N’oubliez pas que les avocats à leur compte et les petits cabinets se caractérisent en général par un taux plus élevé de plaintes intentées à leur encontre. Alors, si vous n’exercez pas dans un grand cabinet, le risque de faire l’objet d’une plainte est accru lorsque vous décidez de vous charger du dossier d’un proche ou d’un ami.

En outre, sachez que vous n’êtes pas le seul en cause. Vous ne pouvez occulter le fait que votre cabinet est également impliqué si vous faites l’objet d’une poursuite en justice. Si votre cas tombe sous la définition de « clause d’exclusion d’entreprise » ou « clause d’exclusion familiale » figurant dans votre police d’assurance en responsabilité professionnelle, votre cabinet ne sera même pas assuré.

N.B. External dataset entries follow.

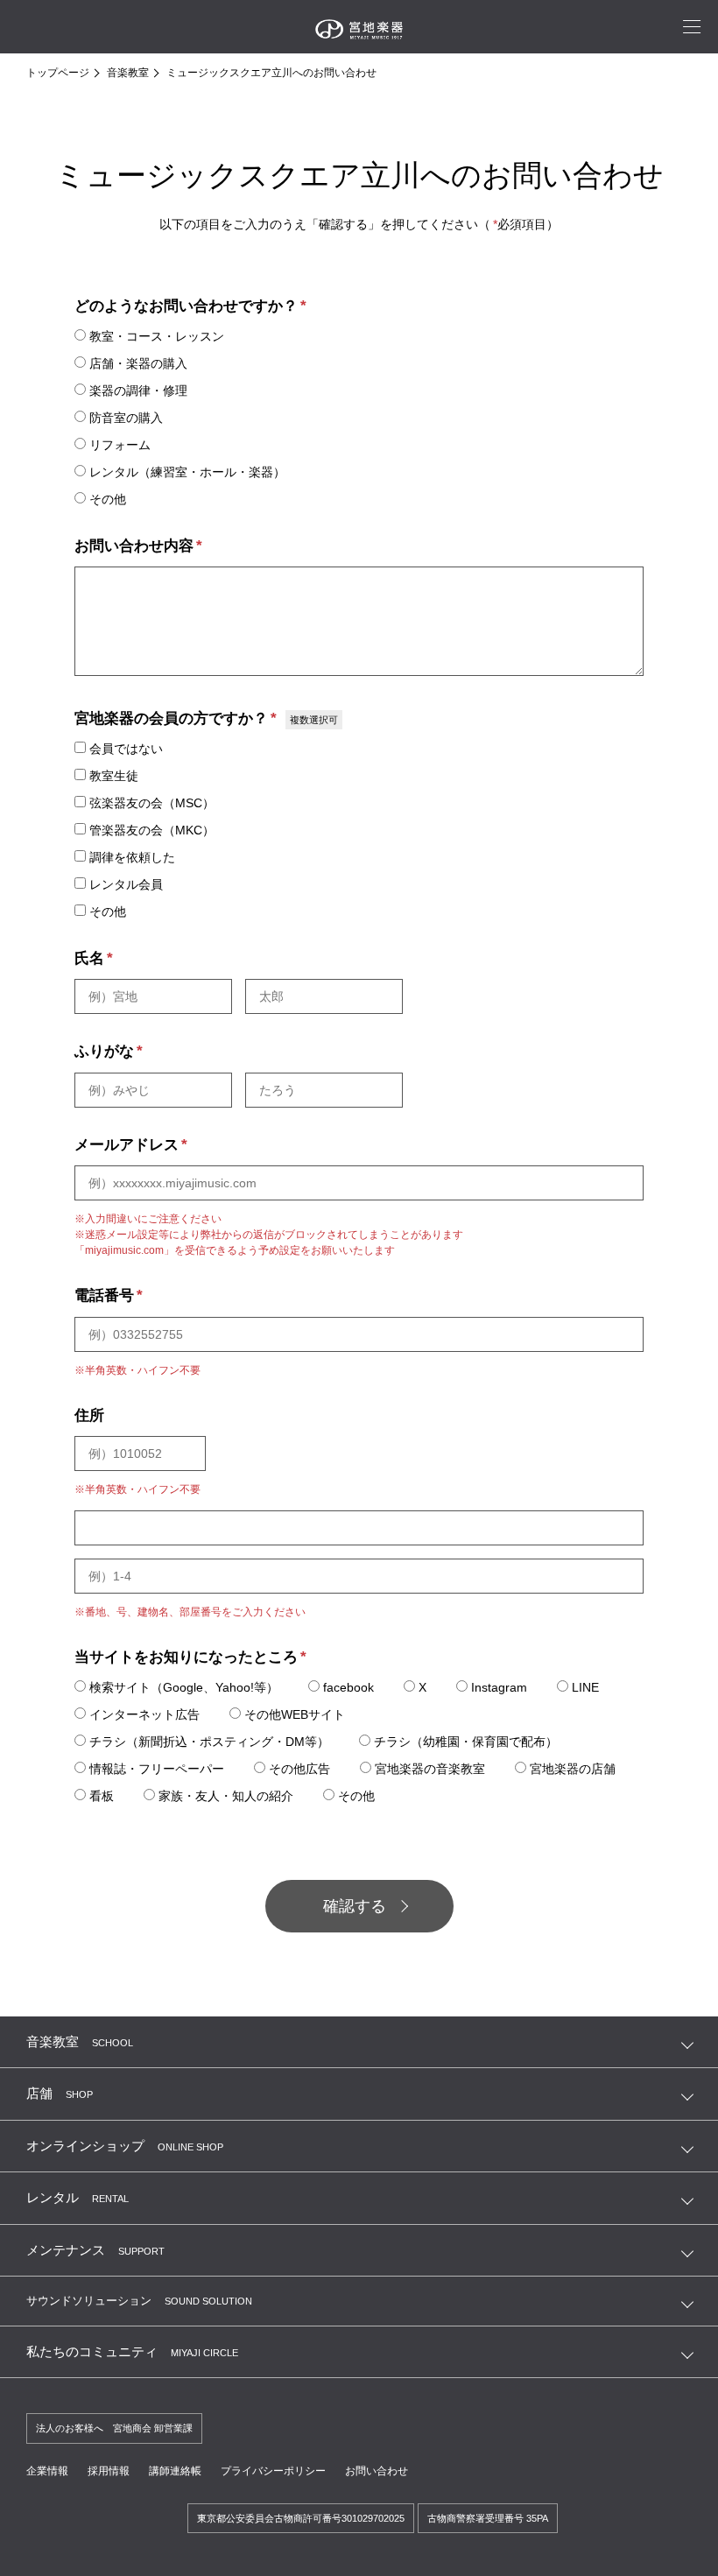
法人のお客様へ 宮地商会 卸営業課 (114, 2428)
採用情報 (109, 2471)
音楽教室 (128, 73)
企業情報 (47, 2471)
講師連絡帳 (175, 2471)
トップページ (57, 73)
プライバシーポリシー (273, 2471)
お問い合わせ (376, 2471)
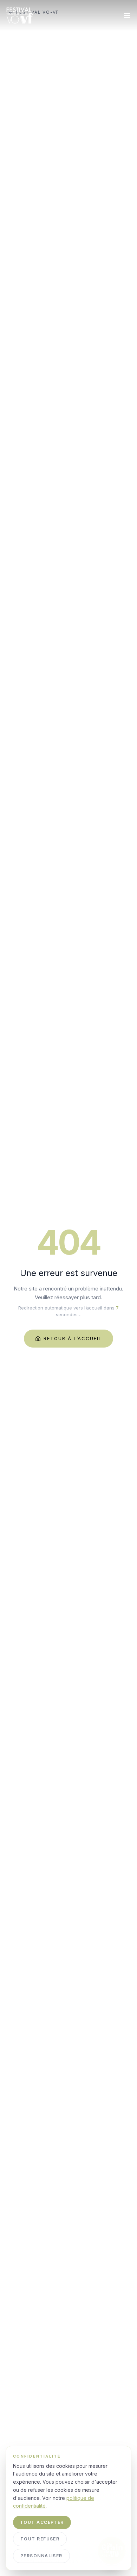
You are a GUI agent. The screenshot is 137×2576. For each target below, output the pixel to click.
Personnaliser (41, 2555)
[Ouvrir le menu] (127, 15)
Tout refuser (39, 2538)
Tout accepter (42, 2522)
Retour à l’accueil (73, 1338)
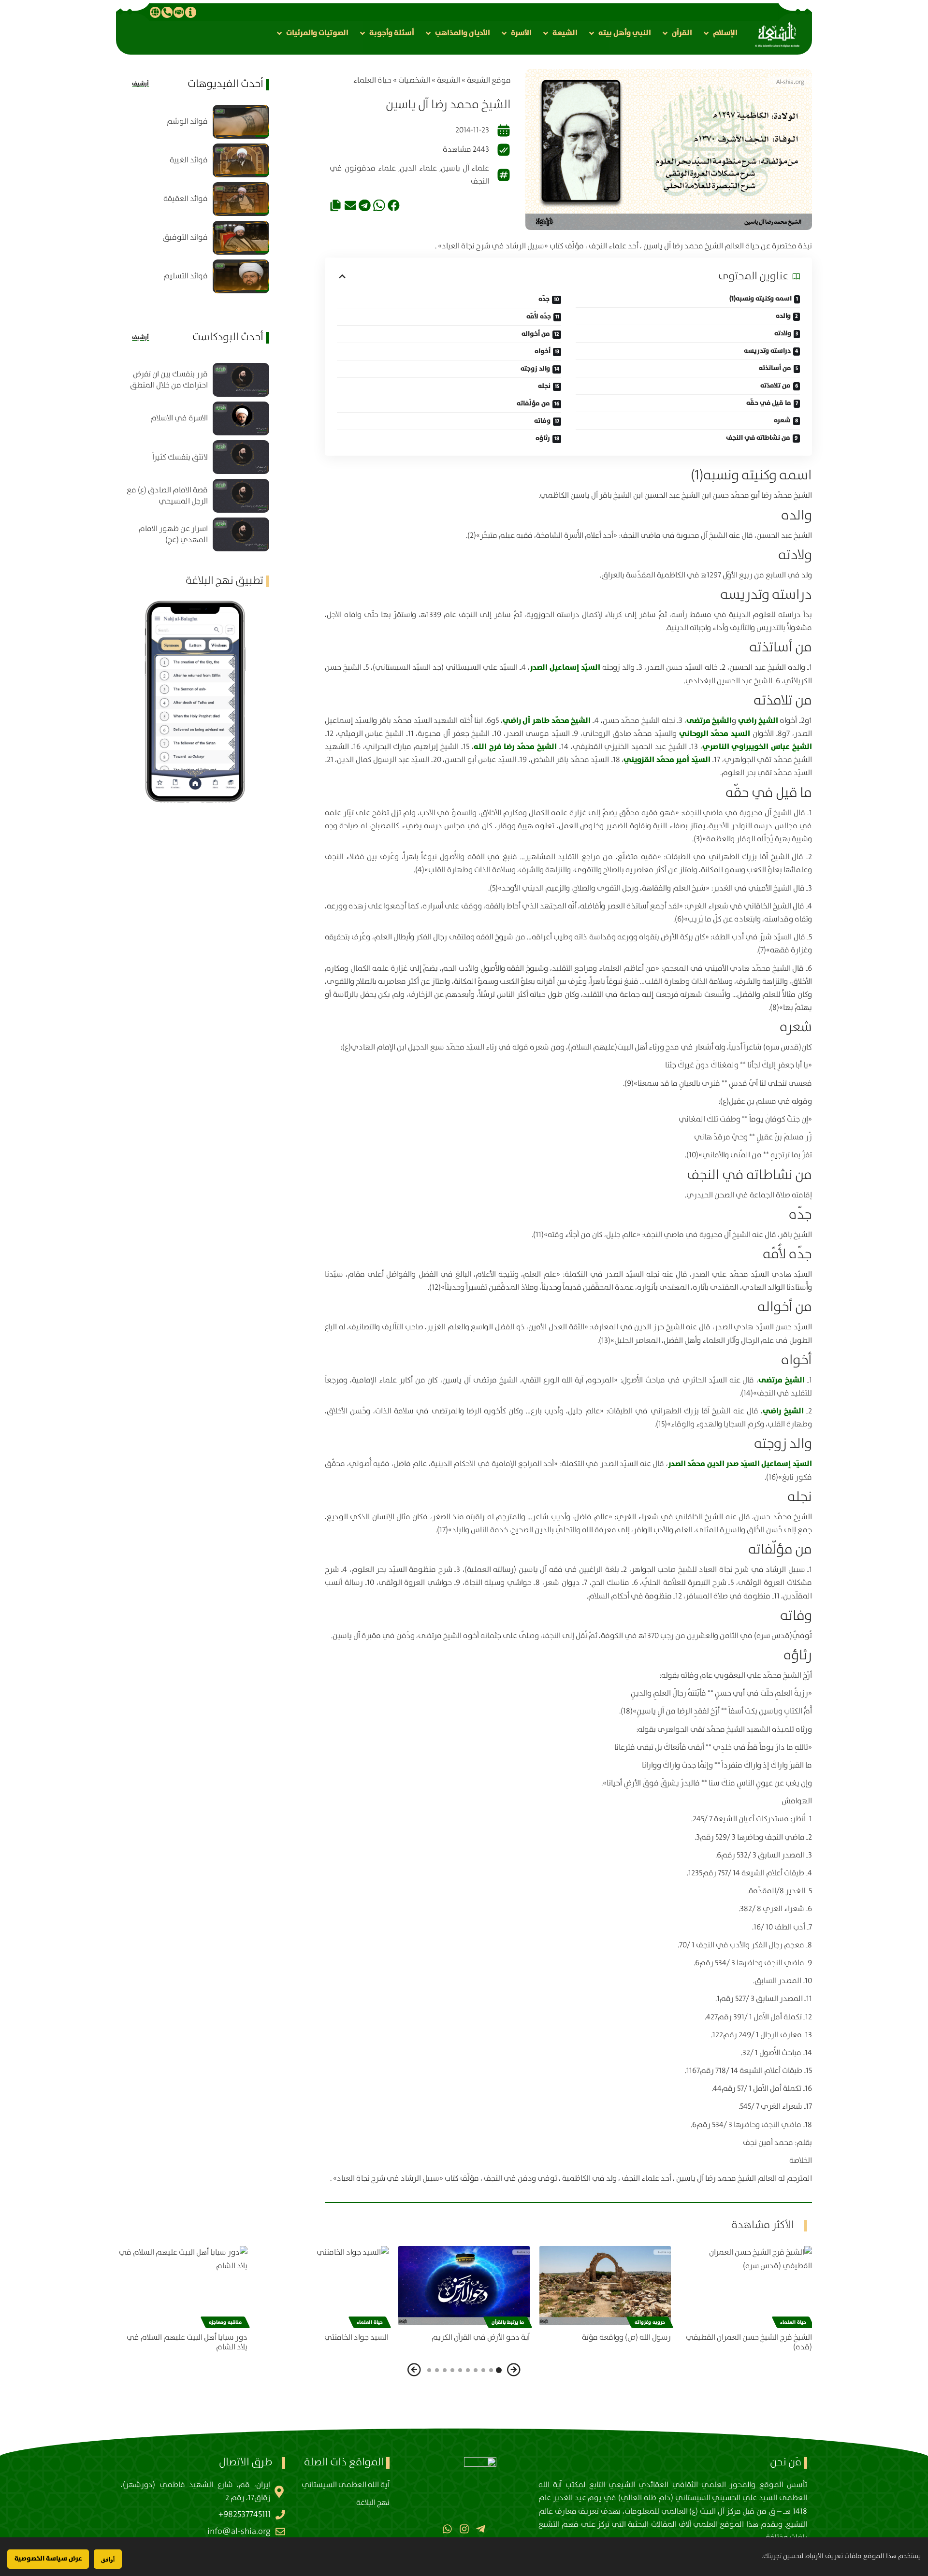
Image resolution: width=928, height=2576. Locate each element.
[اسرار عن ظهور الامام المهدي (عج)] (241, 534)
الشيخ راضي (758, 720)
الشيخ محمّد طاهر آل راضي (547, 720)
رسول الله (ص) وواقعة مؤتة (626, 2337)
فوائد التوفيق (185, 237)
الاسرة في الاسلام (179, 418)
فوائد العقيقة (185, 199)
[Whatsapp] (447, 2529)
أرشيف (140, 83)
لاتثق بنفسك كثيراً (180, 457)
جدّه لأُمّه (538, 316)
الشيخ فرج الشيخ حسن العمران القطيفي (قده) (749, 2342)
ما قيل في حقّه (768, 403)
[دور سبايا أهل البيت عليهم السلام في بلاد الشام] (181, 2285)
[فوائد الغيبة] (241, 160)
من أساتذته (775, 368)
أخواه (543, 351)
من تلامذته (775, 385)
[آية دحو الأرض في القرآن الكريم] (464, 2285)
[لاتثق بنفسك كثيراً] (241, 457)
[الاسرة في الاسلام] (241, 418)
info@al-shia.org (239, 2531)
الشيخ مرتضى (709, 720)
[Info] (190, 12)
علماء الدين (418, 168)
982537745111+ (244, 2514)
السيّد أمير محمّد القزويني (667, 759)
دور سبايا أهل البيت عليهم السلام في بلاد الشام (187, 2342)
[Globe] (155, 12)
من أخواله (536, 334)
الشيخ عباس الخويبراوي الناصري (757, 746)
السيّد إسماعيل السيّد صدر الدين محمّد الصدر (740, 1463)
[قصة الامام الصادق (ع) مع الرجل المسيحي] (241, 496)
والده (783, 316)
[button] (719, 33)
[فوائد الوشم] (241, 122)
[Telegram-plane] (481, 2529)
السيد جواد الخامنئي (356, 2337)
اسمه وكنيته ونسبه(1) (760, 298)
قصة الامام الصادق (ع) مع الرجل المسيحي (167, 495)
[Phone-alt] (166, 12)
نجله (544, 386)
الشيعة (448, 80)
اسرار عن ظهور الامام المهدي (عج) (173, 534)
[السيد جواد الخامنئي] (323, 2285)
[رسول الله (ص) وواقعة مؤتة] (605, 2285)
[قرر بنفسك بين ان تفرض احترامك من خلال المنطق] (241, 380)
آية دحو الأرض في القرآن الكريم (481, 2337)
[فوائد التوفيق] (241, 238)
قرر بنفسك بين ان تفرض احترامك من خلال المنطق (169, 379)
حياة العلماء (372, 80)
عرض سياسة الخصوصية (48, 2558)
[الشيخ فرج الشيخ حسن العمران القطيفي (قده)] (746, 2285)
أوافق (108, 2559)
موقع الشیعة (489, 80)
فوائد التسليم (185, 276)
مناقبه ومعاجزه (225, 2322)
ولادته (782, 333)
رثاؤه (543, 438)
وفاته (542, 421)
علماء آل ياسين (465, 168)
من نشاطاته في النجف (758, 437)
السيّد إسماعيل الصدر (566, 667)
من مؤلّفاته (533, 403)
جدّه (544, 299)
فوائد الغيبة (189, 160)
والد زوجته (535, 368)
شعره (782, 420)
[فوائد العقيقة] (241, 199)
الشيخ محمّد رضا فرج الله (515, 746)
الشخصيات (414, 80)
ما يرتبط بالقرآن (508, 2322)
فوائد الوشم (187, 121)
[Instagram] (464, 2529)
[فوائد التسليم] (241, 276)
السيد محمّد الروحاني (714, 733)
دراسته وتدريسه (767, 350)
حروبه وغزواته (650, 2322)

Comment traiter une demande émanant d’un proche ou d’un ami

Surtout ne pas suivre une formule unique pour tous, car chaque situation est différente - chaque demande de services juridiques émanant d’un proche ou d’un ami entraîne une analyse et un traitement spécifiques. Cependant, ces lignes directrices peuvent vous aider à élaborer une politique pour éviter à votre cabinet de traiter les requêtes au cas par cas chaque fois qu’un avocat junior veut rédiger le testament de sa grand-mère ou qu’un associé veut s’occuper du problème familial de son voisin.

Envisagez le refus

La meilleure règle dans ce type de situation semblerait de « refuser de vous en charger ». Bon nombre de cabinets ont d’ailleurs adopté des politiques interdisant à leurs avocats et avocates de représenter des amis ou des membres de leur famille. « Écoutez votre voix intérieure », conseille Pinnington. « Si vous sentez une réticence, suivez le conseil que souffle votre instinct et n’acceptez pas la cause ». Il rappelle à cet effet les sondages menés par LawPRO au sujet des plaintes pour faute professionnelle, qui révèlent que la plupart des avocats faisant l’objet d’une poursuite confessent que leur instinct leur avait prédit dès le début que l’affaire tournerait mal.

Référez l’affaire à une ou un collègue

Si cela est possible, référez l’affaire à un autre avocat du cabinet et explorez avec vos collègues un taux de facturation mutuellement réduit pour les clients et clientes qui sont des amis ou des proches. Blake, Cassels & Graydon LLP, à Calgary, par exemple, a adopté une politique énonçant les conditions applicables à la situation où un ami ou un proche vient consulter un avocat; ce dernier doit confier le dossier à un collègue et les honoraires sont fixés par la politique.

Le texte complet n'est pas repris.